UNG – Berkurangnya aktivitas selama masa pandemic covid-19 turut mempengaruhi kualitas udara di berbagai negara di dunia. Arbyin Dungga, mahasiswa program magister Kependudukan dan Lingkungan Hidup, UNG menuturkan covid-19 air quality report yang dipublikasikan IQAir tanggal 22 April 2020, terjadi penurunan polusi udara yang ditandai dengan berkurangnya polutan PM2.5 di negara – negara besar di dunia. New Delhi (India) turun 60%, Seoul (Korea Selatan) turun 54%, Los Angeles (US) turun 31% dan New York turun sebesar 25%.
“Polutan Particulate Matter (PM) 2.5 adalah partikel halus yang ukurannya 2,5 mikron atau lebih kecil yang ada di udara. Ukurannya yang sangat kecil membuatnya bisa masuk sampai ke paru-paru. Apabila terhirup, dalam waktu sebentar dapat menyebabkan masalah pada mata, hidung, tenggorokan, iritasi paru, batuk, bersin, pilek, dan napas pendek” Terangnya.
Ia menjelaskan PM 2,5 sumbernya dapat berasal dari asap mobil, truk, bus, asap kebakaran hutan dan rumput. PM2.5 juga dapat terbentuk dari reaksi gas atau air di atmosfer dengan senyawa dari pembangkit listrik. PM 2,5 bisa ditemukan dari rokok, memasak, membakar lilin, atau penggunaan pemanas berbahan bakar.
Sementara itu, ambang batas aman paparan PM2.5 dalam durasi 24 jam menurut WHO adalah 25 mikrogram/m3, sedangkan pemerintah Indonesia dalam Baku Mutu Udara Ambien sesuai PP 41 tahun 1999 menetapkan ambang batas aman PM2.5 adalah 65 mikrogram/m3, hampir 3 kali lipat dari ambang batas aman WHO. Indonesia bahkan belum memasukkan PM2.5 sebagai komponen untuk mengukur kualitas udara.
Indeks Kualitas Udara di Indonesia diukur menggunakan Indeks Standar Pencemar Udara atau ISPU (Air Pollution Index) ditetapkan berdasarkan 5 pencemar utama, yaitu: karbon monoksida (CO), sulfur dioksida (SO2), nitrogen dioksida (NO2), Ozon permukaan (O3), dan partikel debu (PM10)

**Uji Pemahaman**:
(a) Tulis ulang bagian teks bacaan tentang polusi udara di atas, seluruhnya mulai dari "Sementara itu, ambang" sampai dengan "partikel debu (PM10)".
(b) Menurut teks bacaan tentang polusi udara di atas, berapa ambang batas aman paparan PM2.5 dalam durasi 24 jam menurut WHO?

**Data untuk Ditinjau**:
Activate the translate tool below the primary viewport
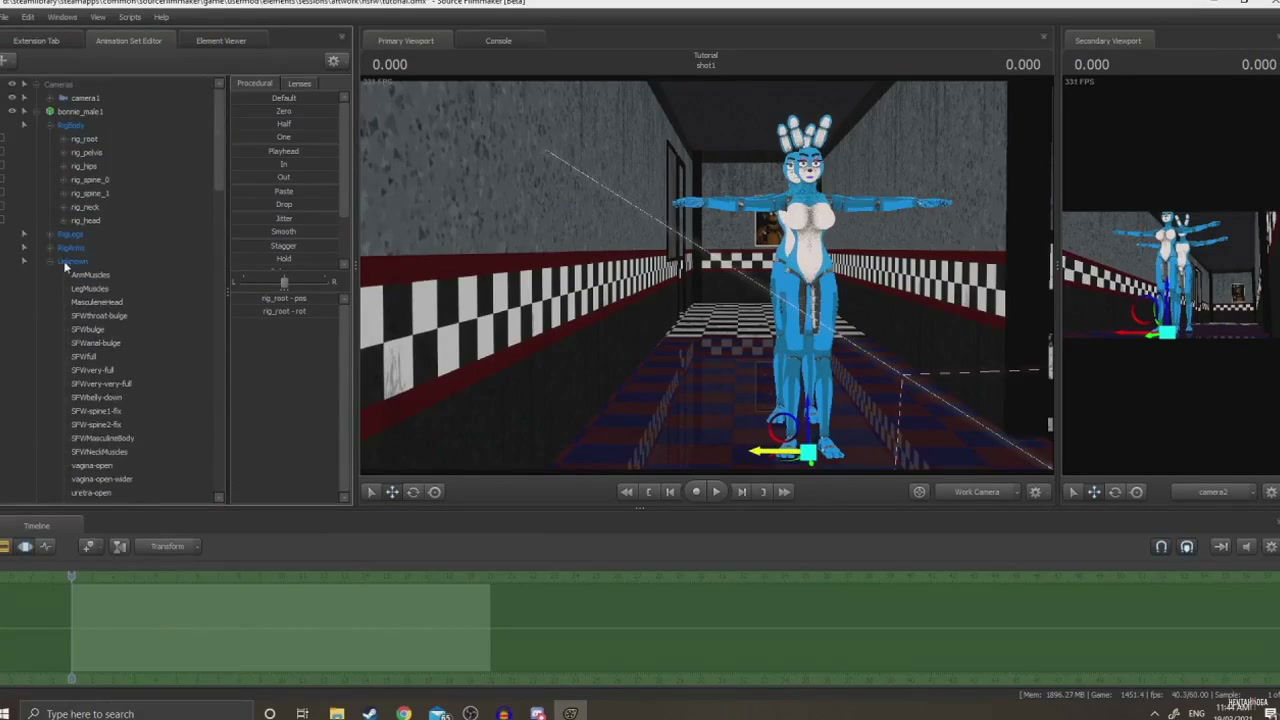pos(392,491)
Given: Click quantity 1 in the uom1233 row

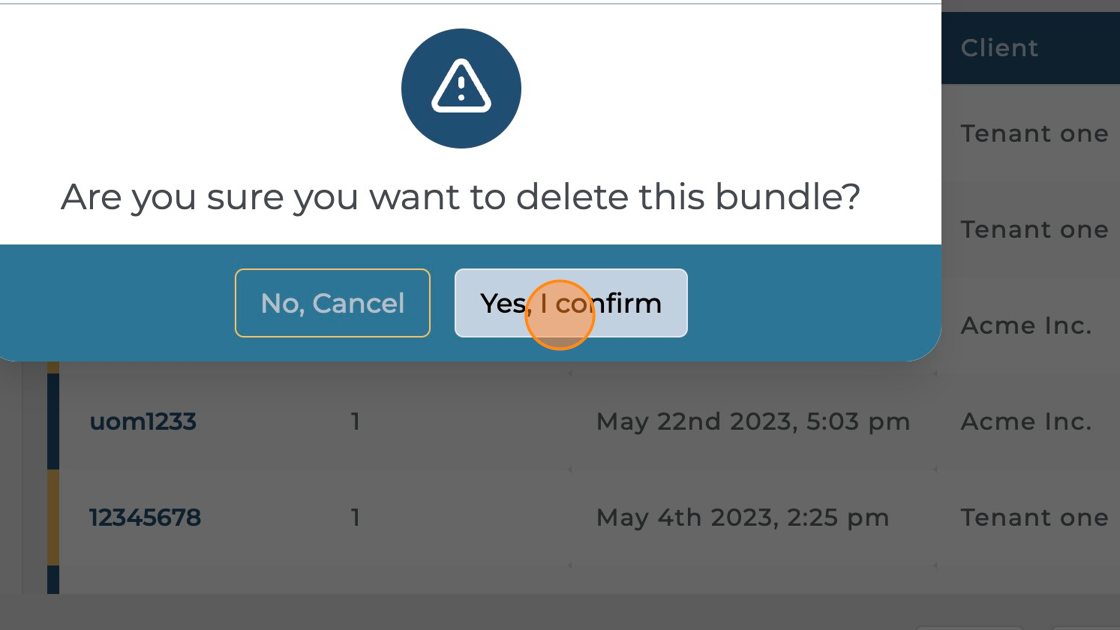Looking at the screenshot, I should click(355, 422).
---
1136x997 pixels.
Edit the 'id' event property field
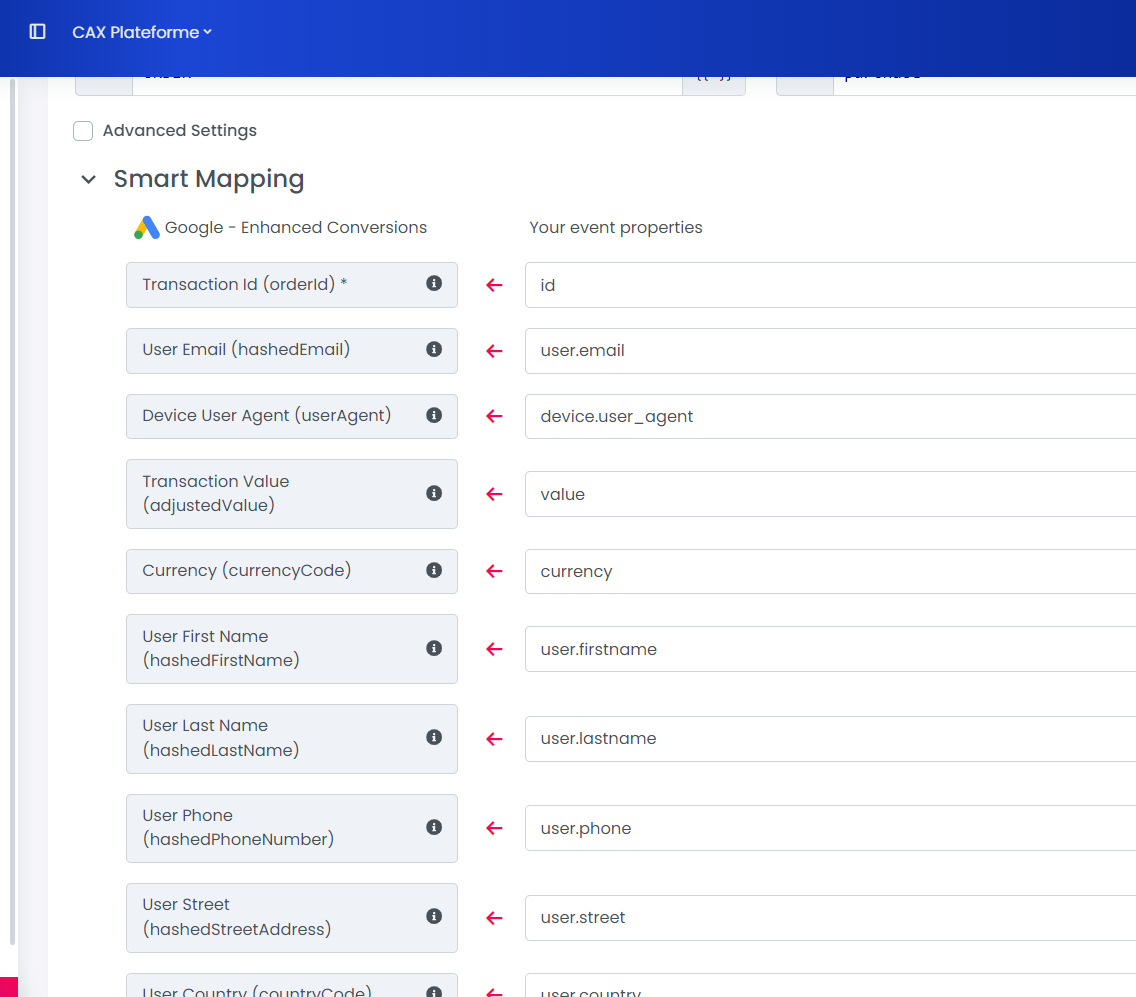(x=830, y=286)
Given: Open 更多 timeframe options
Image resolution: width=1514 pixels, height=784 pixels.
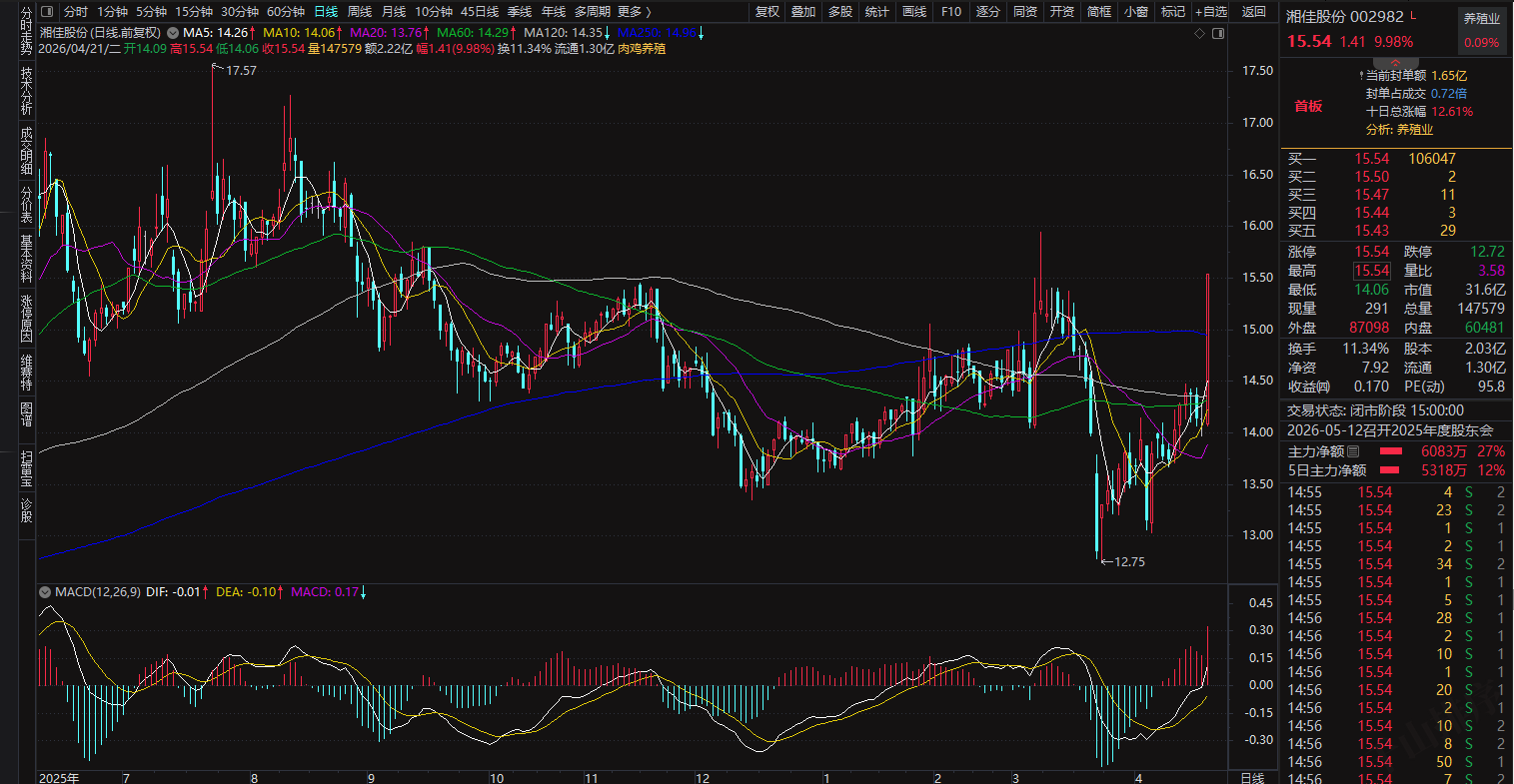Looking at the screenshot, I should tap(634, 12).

**Penyelesaian Soal**:
(a)
Sementara itu, ambang batas aman paparan PM2.5 dalam durasi 24 jam menurut WHO adalah 25 mikrogram/m3, sedangkan pemerintah Indonesia dalam Baku Mutu Udara Ambien sesuai PP 41 tahun 1999 menetapkan ambang batas aman PM2.5 adalah 65 mikrogram/m3, hampir 3 kali lipat dari ambang batas aman WHO. Indonesia bahkan belum memasukkan PM2.5 sebagai komponen untuk mengukur kualitas udara.
Indeks Kualitas Udara di Indonesia diukur menggunakan Indeks Standar Pencemar Udara atau ISPU (Air Pollution Index) ditetapkan berdasarkan 5 pencemar utama, yaitu: karbon monoksida (CO), sulfur dioksida (SO2), nitrogen dioksida (NO2), Ozon permukaan (O3), dan partikel debu (PM10)

(b) 25 mikrogram/m3.